Records excerpted from a collection

════════════════

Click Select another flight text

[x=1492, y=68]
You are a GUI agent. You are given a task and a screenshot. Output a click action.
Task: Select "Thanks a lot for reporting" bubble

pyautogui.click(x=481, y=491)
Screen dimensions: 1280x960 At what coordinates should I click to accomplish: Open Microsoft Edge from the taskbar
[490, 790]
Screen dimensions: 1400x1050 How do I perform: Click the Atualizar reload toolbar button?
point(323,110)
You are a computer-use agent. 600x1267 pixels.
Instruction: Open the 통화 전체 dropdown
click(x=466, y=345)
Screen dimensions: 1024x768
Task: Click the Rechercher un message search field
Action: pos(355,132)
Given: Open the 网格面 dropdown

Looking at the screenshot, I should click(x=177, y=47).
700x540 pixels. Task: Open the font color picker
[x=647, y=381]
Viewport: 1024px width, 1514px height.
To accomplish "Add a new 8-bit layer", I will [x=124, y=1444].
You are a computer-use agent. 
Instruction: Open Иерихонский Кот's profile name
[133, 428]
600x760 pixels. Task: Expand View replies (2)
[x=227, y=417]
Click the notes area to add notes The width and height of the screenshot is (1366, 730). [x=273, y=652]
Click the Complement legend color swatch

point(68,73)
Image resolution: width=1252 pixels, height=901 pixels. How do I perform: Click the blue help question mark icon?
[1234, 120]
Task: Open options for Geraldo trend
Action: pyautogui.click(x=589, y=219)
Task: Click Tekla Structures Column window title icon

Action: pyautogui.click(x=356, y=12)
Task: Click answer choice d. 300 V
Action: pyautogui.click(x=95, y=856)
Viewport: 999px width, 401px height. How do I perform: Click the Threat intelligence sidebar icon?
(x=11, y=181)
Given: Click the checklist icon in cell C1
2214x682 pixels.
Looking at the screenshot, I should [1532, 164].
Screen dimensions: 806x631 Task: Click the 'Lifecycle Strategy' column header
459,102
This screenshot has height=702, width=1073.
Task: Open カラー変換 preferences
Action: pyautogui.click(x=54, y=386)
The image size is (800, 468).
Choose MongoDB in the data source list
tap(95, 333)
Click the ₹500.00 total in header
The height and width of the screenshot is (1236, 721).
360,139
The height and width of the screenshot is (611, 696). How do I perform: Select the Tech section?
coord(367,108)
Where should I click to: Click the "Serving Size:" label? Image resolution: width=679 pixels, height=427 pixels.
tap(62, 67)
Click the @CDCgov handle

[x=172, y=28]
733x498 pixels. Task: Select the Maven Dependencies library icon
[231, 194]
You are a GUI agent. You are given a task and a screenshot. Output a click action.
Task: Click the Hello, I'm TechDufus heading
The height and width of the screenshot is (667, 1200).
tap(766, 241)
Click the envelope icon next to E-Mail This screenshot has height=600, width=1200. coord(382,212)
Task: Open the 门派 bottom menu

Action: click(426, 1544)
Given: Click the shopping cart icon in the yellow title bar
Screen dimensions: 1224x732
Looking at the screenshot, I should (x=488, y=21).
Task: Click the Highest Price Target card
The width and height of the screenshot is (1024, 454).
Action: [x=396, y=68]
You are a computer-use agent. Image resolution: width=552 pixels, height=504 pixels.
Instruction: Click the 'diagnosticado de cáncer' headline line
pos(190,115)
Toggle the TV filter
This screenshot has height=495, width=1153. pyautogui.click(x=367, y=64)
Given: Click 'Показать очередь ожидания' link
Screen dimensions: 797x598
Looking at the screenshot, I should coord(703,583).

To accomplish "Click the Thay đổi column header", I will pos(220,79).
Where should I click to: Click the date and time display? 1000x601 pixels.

════════════════

#### Problem requirements:
Line count for "will": count the lines of the records above that contain it and give only the number.

#### Response area:
2